• _Required task_
Reproduce verbatim the entries from the line containing "Toggle the 自動儲存" through the line containing "will [x=373, y=547].", both lines included.

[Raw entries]

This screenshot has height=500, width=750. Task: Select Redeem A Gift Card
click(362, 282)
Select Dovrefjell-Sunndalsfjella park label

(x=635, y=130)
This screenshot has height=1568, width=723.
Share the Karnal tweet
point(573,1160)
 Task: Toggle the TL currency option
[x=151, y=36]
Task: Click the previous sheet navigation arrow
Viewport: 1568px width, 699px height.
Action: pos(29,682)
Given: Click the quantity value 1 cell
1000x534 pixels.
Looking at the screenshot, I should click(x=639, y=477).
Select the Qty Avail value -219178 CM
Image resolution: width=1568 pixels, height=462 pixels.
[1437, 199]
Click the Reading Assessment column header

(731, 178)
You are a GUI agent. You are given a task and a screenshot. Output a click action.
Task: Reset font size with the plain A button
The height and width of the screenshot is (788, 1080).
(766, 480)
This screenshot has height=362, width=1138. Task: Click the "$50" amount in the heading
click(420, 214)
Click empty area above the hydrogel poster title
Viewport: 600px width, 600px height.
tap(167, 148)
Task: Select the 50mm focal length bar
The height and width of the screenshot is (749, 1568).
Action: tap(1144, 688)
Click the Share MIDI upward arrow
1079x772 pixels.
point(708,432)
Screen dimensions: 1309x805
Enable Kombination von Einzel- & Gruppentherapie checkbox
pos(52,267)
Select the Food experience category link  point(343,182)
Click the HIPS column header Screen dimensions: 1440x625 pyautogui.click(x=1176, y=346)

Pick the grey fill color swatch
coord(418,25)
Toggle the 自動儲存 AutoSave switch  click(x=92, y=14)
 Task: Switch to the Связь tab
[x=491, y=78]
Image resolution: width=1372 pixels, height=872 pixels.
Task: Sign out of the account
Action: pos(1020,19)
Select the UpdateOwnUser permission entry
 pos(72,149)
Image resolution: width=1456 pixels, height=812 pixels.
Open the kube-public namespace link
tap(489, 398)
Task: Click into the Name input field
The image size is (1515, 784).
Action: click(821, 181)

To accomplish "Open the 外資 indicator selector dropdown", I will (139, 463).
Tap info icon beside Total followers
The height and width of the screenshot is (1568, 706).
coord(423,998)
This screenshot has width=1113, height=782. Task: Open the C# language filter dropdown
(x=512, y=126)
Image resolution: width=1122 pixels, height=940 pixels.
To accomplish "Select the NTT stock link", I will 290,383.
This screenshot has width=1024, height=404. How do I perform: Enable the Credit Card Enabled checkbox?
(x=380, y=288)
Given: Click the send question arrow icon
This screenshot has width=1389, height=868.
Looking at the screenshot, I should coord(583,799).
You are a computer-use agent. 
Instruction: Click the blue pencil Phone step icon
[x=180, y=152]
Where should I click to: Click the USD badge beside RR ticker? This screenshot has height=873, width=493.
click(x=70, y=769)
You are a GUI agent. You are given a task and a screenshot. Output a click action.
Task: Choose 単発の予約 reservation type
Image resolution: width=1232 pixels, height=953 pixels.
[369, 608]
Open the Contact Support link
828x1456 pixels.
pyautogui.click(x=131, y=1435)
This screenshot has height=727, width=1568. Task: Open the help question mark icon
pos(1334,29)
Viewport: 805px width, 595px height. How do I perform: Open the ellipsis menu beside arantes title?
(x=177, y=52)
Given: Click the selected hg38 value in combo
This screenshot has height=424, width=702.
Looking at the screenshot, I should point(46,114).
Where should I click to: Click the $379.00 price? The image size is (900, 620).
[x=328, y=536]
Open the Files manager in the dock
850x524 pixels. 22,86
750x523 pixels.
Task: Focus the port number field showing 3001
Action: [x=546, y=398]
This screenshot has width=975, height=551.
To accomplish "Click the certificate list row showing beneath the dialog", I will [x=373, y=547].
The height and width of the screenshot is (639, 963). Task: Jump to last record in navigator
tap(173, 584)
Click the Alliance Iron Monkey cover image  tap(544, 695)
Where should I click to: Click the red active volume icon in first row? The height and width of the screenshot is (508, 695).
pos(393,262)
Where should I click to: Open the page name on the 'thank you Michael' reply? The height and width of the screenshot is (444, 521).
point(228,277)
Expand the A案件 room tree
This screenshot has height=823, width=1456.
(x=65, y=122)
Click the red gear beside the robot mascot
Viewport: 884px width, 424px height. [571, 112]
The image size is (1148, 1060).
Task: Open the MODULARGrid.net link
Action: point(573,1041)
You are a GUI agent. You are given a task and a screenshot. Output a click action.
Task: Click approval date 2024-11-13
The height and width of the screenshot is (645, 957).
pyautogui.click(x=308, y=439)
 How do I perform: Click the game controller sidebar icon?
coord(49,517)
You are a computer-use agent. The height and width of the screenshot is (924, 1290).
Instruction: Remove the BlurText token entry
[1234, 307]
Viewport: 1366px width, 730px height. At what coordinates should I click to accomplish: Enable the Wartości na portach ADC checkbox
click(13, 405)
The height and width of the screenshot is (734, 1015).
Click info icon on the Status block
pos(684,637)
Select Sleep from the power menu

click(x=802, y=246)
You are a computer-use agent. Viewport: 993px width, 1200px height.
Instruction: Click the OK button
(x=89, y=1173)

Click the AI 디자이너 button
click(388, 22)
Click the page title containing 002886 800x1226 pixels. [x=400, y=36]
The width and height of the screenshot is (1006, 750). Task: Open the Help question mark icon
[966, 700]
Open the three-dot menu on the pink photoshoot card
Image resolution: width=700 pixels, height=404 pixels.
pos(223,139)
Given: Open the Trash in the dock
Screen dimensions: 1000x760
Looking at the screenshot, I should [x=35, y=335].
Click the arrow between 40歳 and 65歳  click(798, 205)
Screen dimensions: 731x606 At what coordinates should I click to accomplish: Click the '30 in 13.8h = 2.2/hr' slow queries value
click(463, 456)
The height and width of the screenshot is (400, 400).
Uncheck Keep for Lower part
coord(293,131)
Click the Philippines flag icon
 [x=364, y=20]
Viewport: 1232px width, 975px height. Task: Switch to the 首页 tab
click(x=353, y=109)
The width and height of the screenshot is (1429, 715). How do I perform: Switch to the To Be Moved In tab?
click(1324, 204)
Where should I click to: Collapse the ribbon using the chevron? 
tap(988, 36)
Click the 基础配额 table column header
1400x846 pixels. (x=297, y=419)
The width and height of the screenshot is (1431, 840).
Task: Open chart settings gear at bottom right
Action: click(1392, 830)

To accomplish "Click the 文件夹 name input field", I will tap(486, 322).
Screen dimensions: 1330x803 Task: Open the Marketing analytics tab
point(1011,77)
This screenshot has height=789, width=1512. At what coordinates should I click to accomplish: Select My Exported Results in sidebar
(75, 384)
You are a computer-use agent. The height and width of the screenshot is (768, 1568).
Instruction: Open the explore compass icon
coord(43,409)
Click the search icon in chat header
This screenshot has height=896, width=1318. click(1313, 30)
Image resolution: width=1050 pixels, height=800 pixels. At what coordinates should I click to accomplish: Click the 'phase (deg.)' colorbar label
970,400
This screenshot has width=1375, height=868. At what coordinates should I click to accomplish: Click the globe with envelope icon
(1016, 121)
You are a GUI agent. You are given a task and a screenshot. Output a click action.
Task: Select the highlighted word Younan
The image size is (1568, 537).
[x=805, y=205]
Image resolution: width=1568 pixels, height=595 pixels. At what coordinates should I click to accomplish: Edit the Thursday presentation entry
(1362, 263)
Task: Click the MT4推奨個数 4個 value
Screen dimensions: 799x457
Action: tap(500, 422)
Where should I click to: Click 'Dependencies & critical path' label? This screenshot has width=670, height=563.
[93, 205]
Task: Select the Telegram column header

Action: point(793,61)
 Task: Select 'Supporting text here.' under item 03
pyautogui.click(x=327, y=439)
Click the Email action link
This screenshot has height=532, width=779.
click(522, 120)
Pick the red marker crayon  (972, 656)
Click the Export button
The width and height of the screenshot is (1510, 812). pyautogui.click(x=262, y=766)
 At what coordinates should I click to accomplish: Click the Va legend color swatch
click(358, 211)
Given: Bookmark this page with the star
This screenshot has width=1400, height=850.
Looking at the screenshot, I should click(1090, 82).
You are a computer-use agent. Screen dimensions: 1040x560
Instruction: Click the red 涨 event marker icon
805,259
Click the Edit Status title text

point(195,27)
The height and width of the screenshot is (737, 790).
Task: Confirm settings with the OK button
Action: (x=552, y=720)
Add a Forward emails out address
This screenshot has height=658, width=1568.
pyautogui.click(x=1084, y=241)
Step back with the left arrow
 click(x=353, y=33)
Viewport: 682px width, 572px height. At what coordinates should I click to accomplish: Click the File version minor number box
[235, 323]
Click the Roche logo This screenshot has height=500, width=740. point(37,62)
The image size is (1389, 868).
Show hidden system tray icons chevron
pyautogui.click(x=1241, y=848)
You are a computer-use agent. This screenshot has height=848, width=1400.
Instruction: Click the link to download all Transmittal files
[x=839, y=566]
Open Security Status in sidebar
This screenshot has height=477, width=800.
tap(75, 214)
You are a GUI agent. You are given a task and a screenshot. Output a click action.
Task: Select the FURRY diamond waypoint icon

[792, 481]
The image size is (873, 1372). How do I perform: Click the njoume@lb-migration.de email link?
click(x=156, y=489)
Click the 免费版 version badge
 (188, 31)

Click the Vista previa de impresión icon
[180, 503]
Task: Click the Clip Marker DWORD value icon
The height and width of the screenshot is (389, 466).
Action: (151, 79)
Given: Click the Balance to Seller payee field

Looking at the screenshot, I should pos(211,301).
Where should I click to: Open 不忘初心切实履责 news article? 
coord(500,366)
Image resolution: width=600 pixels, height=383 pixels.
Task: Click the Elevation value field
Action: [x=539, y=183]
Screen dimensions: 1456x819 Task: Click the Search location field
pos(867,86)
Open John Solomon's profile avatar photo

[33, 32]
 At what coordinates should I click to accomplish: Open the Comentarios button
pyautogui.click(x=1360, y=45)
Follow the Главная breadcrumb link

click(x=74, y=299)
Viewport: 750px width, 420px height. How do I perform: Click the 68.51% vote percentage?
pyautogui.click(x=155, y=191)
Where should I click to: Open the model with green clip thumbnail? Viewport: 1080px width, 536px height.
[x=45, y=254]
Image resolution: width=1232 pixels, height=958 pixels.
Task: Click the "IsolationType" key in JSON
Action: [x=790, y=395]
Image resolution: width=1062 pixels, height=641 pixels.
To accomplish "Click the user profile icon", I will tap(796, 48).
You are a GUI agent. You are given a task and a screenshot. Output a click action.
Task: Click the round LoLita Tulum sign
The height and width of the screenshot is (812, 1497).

• _Output_
Toggle the 自動儲存 AutoSave switch  click(x=92, y=14)
 Task: Switch to the Связь tab
[x=491, y=78]
Image resolution: width=1372 pixels, height=872 pixels.
Task: Sign out of the account
Action: pos(1020,19)
Select the UpdateOwnUser permission entry
 pos(72,149)
Image resolution: width=1456 pixels, height=812 pixels.
Open the kube-public namespace link
tap(489, 398)
Task: Click into the Name input field
The image size is (1515, 784).
Action: click(821, 181)

To accomplish "Open the 外資 indicator selector dropdown", I will (139, 463).
Tap info icon beside Total followers
The height and width of the screenshot is (1568, 706).
coord(423,998)
This screenshot has width=1113, height=782. Task: Open the C# language filter dropdown
(x=512, y=126)
Image resolution: width=1122 pixels, height=940 pixels.
To accomplish "Select the NTT stock link", I will 290,383.
This screenshot has width=1024, height=404. How do I perform: Enable the Credit Card Enabled checkbox?
(x=380, y=288)
Given: Click the send question arrow icon
This screenshot has width=1389, height=868.
Looking at the screenshot, I should coord(583,799).
You are a computer-use agent. 
Instruction: Click the blue pencil Phone step icon
[x=180, y=152]
Where should I click to: Click the USD badge beside RR ticker? This screenshot has height=873, width=493.
click(x=70, y=769)
You are a GUI agent. You are given a task and a screenshot. Output a click action.
Task: Choose 単発の予約 reservation type
Image resolution: width=1232 pixels, height=953 pixels.
[369, 608]
Open the Contact Support link
828x1456 pixels.
pyautogui.click(x=131, y=1435)
This screenshot has height=727, width=1568. Task: Open the help question mark icon
pos(1334,29)
Viewport: 805px width, 595px height. How do I perform: Open the ellipsis menu beside arantes title?
(x=177, y=52)
Given: Click the selected hg38 value in combo
This screenshot has height=424, width=702.
Looking at the screenshot, I should point(46,114).
Where should I click to: Click the $379.00 price? The image size is (900, 620).
[x=328, y=536]
Open the Files manager in the dock
850x524 pixels. 22,86
750x523 pixels.
Task: Focus the port number field showing 3001
Action: [x=546, y=398]
This screenshot has width=975, height=551.
To accomplish "Click the certificate list row showing beneath the dialog", I will [x=373, y=547].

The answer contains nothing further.